Authors
- Antun Zvonimir Kovač — University Hospital Centre Zagreb, Zagreb, Croatia — ORCID: 0000-0001-6276-4450
- Hrvoje Jurin — University Hospital Centre Zagreb, Zagreb, Croatia — ORCID: 0000-0002-2599-553X
- Denis Došen — University Hospital Centre Zagreb, Zagreb, Croatia — ORCID: 0000-0003-3490-5505
- Irena Ivanac Vranešić — University Hospital Centre Zagreb, Zagreb, Croatia — ORCID: 0000-0002-6910-9720
- Kristina Marić Bešić — University Hospital Centre Zagreb, Zagreb, Croatia — ORCID: 0000-0002-4004-7271
- Maja Hrabak Paar — University Hospital Centre Zagreb, Zagreb, Croatia — ORCID: 0000-0002-0390-8466
- Miroslav Muršić — University Hospital Centre Zagreb, Zagreb, Croatia — ORCID: 0000-0003-1578-4525
- Maja Čikeš — University Hospital Centre Zagreb, Zagreb, Croatia — ORCID: 0000-0002-4772-5549
- Davor Miličić — University Hospital Centre Zagreb, Zagreb, Croatia — ORCID: 0000-0001-9101-1570
Keywords
cardiac magnetic resonance, non-ischemic cardiomyopathy, ischemic cardiomyopathy
DOI
https://doi.org/10.15836/ccar2024.492Full Text
**Introduction:** Cardiac magnetic resonance (CMR) imaging has a reported accuracy of 97% in distinguishing between ischemic and non-ischemic heart diseases.
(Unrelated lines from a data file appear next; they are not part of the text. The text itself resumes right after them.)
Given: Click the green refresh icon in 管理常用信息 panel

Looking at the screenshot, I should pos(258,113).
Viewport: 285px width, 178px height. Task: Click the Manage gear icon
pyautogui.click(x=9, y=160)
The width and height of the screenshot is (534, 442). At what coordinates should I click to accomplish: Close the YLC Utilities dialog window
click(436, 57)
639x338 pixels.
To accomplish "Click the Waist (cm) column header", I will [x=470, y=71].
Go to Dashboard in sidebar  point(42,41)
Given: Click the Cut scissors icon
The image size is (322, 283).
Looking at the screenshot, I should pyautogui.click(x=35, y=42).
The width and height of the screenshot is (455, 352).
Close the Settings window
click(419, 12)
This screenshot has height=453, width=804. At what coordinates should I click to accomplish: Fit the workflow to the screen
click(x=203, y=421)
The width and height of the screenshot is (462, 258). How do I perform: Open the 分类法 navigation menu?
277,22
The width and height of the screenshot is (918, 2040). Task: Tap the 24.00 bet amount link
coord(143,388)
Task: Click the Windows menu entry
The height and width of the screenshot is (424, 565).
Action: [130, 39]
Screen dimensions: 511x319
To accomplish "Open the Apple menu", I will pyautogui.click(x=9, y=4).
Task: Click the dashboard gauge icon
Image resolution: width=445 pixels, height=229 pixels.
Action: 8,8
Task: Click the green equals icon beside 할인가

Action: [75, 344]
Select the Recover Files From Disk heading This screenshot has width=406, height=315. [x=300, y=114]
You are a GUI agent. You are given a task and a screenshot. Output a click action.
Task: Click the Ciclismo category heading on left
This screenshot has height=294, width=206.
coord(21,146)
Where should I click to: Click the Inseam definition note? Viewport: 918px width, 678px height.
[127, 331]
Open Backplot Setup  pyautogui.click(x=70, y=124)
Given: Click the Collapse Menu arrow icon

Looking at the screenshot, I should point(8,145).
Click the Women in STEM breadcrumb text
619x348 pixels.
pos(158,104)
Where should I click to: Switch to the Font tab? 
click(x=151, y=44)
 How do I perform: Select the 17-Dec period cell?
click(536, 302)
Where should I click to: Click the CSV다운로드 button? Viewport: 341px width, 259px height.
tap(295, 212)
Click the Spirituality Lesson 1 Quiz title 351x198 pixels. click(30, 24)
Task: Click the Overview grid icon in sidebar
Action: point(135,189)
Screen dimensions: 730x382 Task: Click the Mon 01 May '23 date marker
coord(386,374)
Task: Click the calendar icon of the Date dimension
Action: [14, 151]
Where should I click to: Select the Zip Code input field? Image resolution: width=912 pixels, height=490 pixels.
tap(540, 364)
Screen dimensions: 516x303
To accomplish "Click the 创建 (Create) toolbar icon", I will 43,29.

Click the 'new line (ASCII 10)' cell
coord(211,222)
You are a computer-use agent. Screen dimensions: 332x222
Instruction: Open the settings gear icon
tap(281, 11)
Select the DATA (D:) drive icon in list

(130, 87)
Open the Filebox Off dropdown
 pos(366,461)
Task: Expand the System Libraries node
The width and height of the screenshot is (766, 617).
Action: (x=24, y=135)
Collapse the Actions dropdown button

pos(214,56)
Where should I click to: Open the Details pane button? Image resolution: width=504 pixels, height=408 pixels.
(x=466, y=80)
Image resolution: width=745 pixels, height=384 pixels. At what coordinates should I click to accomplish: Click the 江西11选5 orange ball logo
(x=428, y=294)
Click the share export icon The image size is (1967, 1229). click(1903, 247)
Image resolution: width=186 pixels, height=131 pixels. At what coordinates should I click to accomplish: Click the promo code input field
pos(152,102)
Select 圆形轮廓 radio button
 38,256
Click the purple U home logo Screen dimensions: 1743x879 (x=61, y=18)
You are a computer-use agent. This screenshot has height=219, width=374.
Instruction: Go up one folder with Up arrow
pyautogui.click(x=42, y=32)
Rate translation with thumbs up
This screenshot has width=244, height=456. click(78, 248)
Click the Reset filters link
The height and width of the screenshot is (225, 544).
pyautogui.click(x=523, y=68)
However, ischemic patterns are still observed in 6–13% of patients with non-obstructive coronary artery disease. One randomized controlled trial showed that CMR alone identifies the specific cause of non-ischemic heart failure in 36% of cases, a figure that increases to 50% when combined with other clinical information. (1-3) This study aims to evaluate the accuracy of CMR in diagnosing specific non-ischemic cardiomyopathies at the University Hospital Center (UHC) Zagreb. **Methods:** We conducted a retrospective analysis of cardiac MRI scans performed at UHC Zagreb between January and June 2024. The analysis focused on the clinical indications for each scan, the diagnostic findings, and any changes to preliminary diagnoses based on CMR results. **Results:** A total of 92 cardiac MRI scans were successfully performed during the study period. Of these, 50 (54.3%) were performed to investigate the etiology of heart failure or acute myocardial injury in patients with non-obstructive coronary artery disease. The remaining scans assessed ischemia, viability, fibrosis, valvular disease severity, and other conditions. Among the 50 etiology-related scans, 27 (54%) provided a specific diagnosis of non-ischemic cardiomyopathy, 6 (12%) showed ischemic findings despite the absence of significant coronary artery disease, and 17 (34%) did not clarify the etiology. **Conclusion:** Findings suggest that at our tertiary center, the accuracy of CMR in diagnosing the etiology of cardiomyopathies is comparable to that of other institutions. Further improvements in diagnostic outcomes could be realized through enhanced interdisciplinary collaboration between cardiology and radiology teams.